Non-constructive axiom of infinity

Let $A$ be set with $A\ne\emptyset$ and $A=\bigcup A$. We can define the notion of ordinal, i.e. transitive well-ordered (by $\in$) sets. Even without the Axiom of Infinity, the class of ordinals is proper and also well-ordered, hence there exists a smallest ordinal $\alpha$ that does not allow an injective map $\alpha\to A$. Then $\alpha$ cannot be finite, hence infinite ordinals exist. Hence there exists a smallest infinite ordinal $\omega$.

I claim that is suffices to show that such set is infinite. We can prove that there are only finitely many sets of a given finite rank, and they are all finite.
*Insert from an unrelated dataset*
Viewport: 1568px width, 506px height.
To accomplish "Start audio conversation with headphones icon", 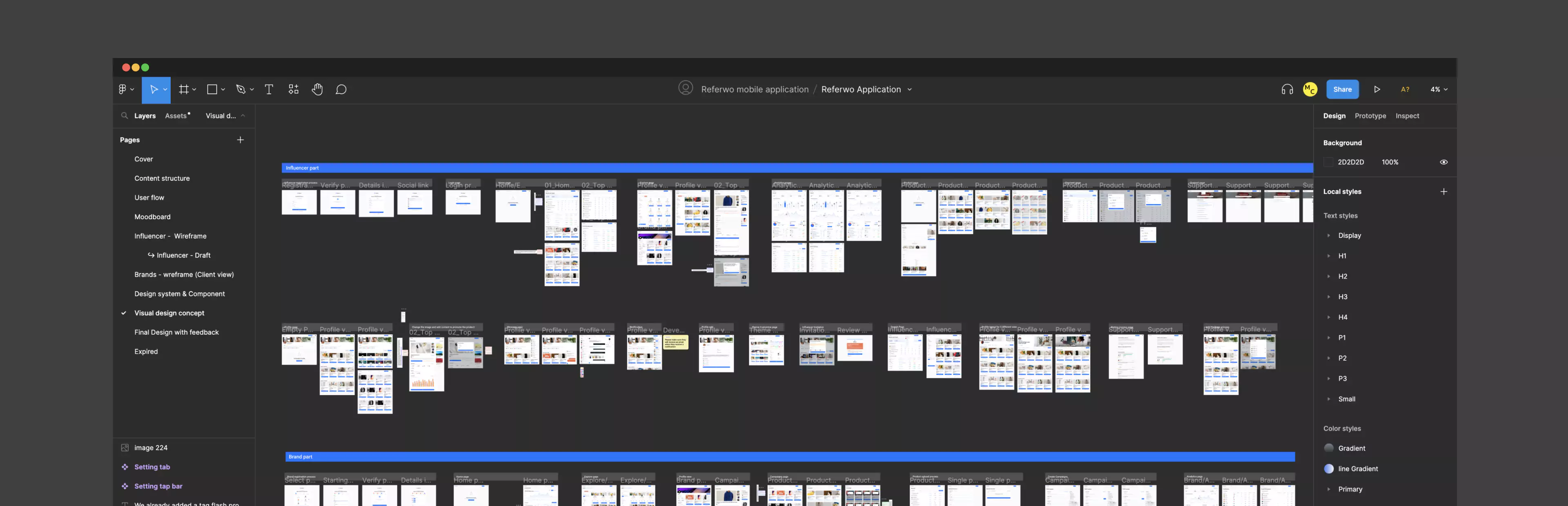I will point(1287,89).
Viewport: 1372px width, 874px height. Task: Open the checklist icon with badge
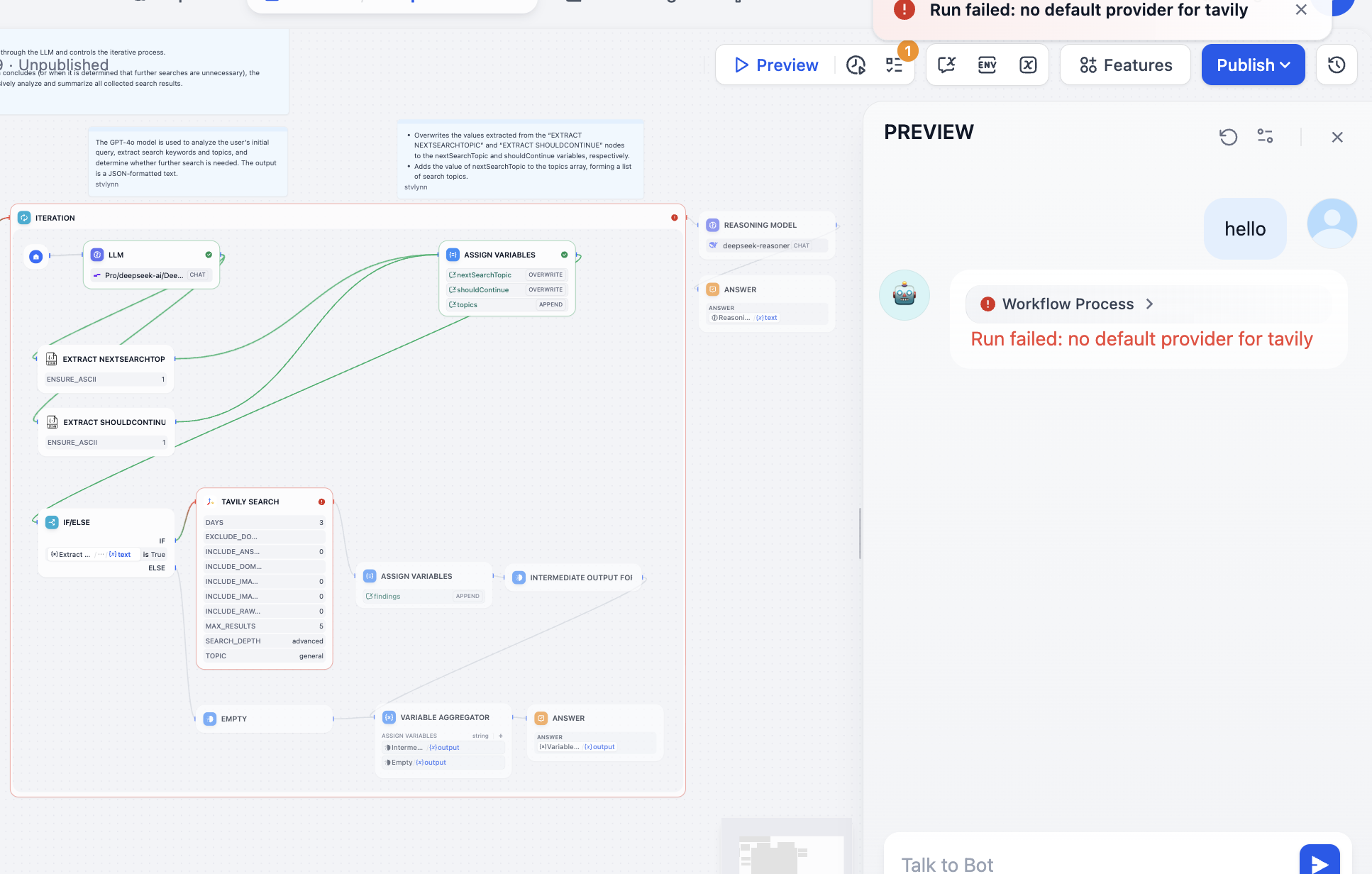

So an infinite set must have an infinite rank, so $\omega$ must exist, which is an inductive set.

Let us that if $x$ a non-empty set of a finite rank then $\bigcup x\neq x$. $\DeclareMathOperator{rank}{rank}$

It suffices to show that $\rank(\bigcup x)<\rank(x)$, when $x$ is non-empty and has a finite rank.

Recall that for finite sets it holds that $\rank(x)=\max\{\rank(y)+1\mid y\in x\}$. Therefore if $a\in\bigcup x$ then there is some $b\in x$ such that $a\in b$, so $\rank(a)+1<\rank(x)$.

Therefore $\max\{\rank(a)+1\mid a\in\bigcup x\}=\rank(\bigcup x)<\rank x$.